(Stored data entries)
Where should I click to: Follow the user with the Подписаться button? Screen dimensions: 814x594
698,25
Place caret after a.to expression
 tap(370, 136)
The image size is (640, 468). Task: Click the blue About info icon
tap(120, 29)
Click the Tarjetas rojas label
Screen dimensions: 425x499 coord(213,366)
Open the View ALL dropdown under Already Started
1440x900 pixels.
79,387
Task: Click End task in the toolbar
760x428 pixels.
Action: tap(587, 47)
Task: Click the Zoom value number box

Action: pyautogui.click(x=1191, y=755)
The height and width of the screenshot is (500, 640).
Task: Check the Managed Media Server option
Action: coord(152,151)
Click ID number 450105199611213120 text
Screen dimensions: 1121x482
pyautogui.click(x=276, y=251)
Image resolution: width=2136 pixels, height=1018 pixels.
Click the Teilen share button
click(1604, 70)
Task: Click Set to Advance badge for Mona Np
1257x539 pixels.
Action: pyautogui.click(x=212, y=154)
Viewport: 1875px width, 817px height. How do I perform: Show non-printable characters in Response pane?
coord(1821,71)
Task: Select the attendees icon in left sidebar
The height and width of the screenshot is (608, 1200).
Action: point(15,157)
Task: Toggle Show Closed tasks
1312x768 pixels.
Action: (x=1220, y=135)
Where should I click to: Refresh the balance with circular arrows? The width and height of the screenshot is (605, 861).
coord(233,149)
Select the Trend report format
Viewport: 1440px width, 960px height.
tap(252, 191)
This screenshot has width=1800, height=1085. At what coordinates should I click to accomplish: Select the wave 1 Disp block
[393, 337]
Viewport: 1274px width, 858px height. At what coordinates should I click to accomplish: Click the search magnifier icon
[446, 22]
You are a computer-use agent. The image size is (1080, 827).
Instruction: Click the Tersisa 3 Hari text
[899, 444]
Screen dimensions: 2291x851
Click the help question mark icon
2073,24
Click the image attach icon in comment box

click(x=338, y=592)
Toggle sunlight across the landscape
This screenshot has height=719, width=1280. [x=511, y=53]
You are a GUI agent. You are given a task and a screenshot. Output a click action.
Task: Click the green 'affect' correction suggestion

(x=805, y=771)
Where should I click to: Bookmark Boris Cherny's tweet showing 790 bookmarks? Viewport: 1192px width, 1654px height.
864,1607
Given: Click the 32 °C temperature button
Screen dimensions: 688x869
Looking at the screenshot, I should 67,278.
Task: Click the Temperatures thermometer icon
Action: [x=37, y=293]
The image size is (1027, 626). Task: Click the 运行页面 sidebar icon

▶ **Try it**: When the word "sidebar" shows up in a line of the entries, pull that line out.

▶ **Exercise solution**:
Task: Select the attendees icon in left sidebar
The image size is (1027, 626). Task: Click the 运行页面 sidebar icon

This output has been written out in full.